Pero si vives intensamente, con ganas, ¿no os parece que la vida es siempre
demasiado corta, aunque vivas 100 años?
El ser
humano no quiere morirse, si tiene una calidad de vida razonable. Yo he visto a
mis familiares envejecer y notar cómo buscaban consuelo, cómo pensaban más en
el fin, algunos se hacían más creyentes, otros con 80 años mostraban gran
preocupación por un dolor aquí o allá, pero todos incluían la variable muerte
en la ecuación de sus vidas. El miedo a la muerte estaba cada vez más presente
en su devenir diario.
Y, sin
embargo, en mi caso, a medida que voy sumando años parece que me descargo de
ese miedo a morir.

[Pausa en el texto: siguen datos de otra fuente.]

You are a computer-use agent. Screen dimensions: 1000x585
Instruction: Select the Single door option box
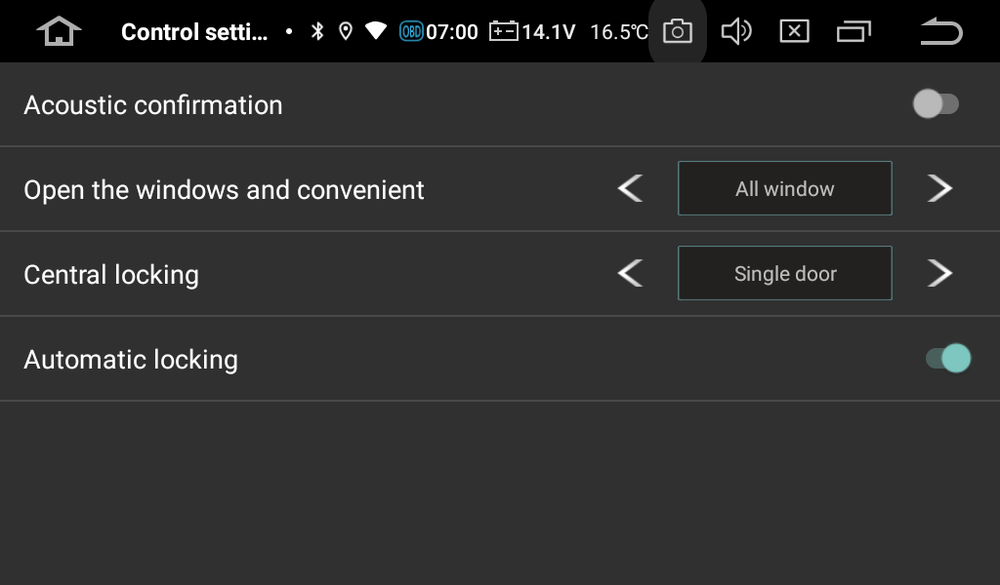[784, 272]
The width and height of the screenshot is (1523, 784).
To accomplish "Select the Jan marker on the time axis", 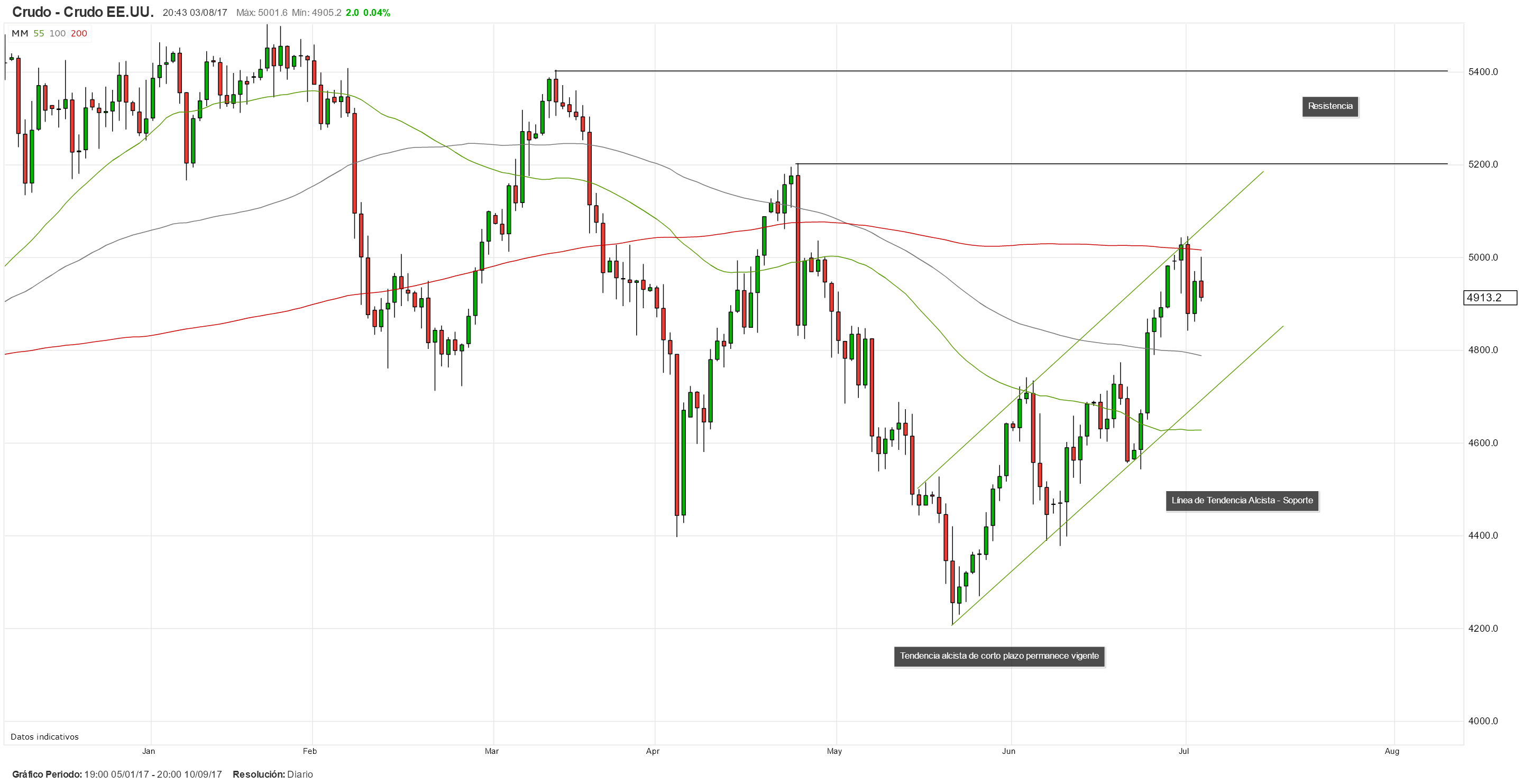I will click(x=149, y=751).
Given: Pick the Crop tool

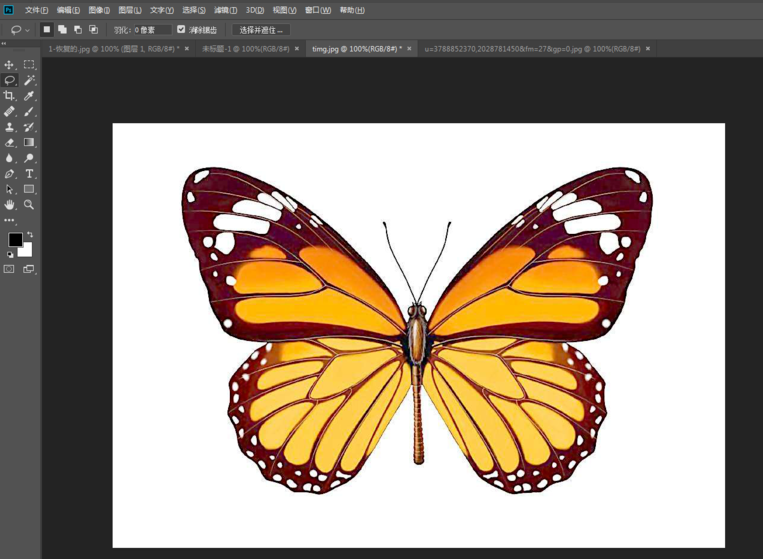Looking at the screenshot, I should [10, 96].
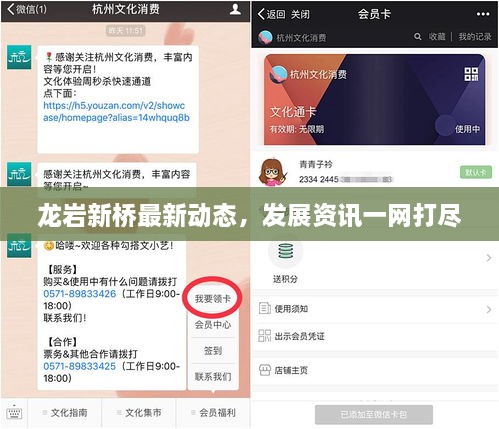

Cómo si al aproximarme poco a poco a ese evento natural,
fuera eso, más natural, menos traumático. ¡Pero que nadie se asuste! Que todavía
tengo muchísimas cosas por hacer y espero que el destino me dé la oportunidad
de completarlas.
Para
mí, lo importante es conseguir vivir en plenitud, saborear cada instante y
dejarse de grandes líneas maestras y grandes metas imaginarias. Si consigues
situar el placer en el vivir cada instante y no dejas entrar en tu mente al
maldito Pepito Grillo psicopompo, has llegado a la aceptación natural de la
vida y la gozosa integración con ella. Para mí, ¡ese es el objetivo!
Perdonad
porque esto ha sido un borbotón, el reflejo de un estado de ánimo que ha sido
plasmado sin mucha reflexión. Simplemente, necesitaba escribirlo.